▶ Work to be completed
Copy exactly the line containing "Viewport: 915px width, 501px" and all lines after it, through the last line of the material below; omit everything before it.

▶ Extracted records
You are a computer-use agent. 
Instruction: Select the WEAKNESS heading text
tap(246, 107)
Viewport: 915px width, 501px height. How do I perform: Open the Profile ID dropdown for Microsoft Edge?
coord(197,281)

▶ Expected answer
Viewport: 915px width, 501px height. How do I perform: Open the Profile ID dropdown for Microsoft Edge?
coord(197,281)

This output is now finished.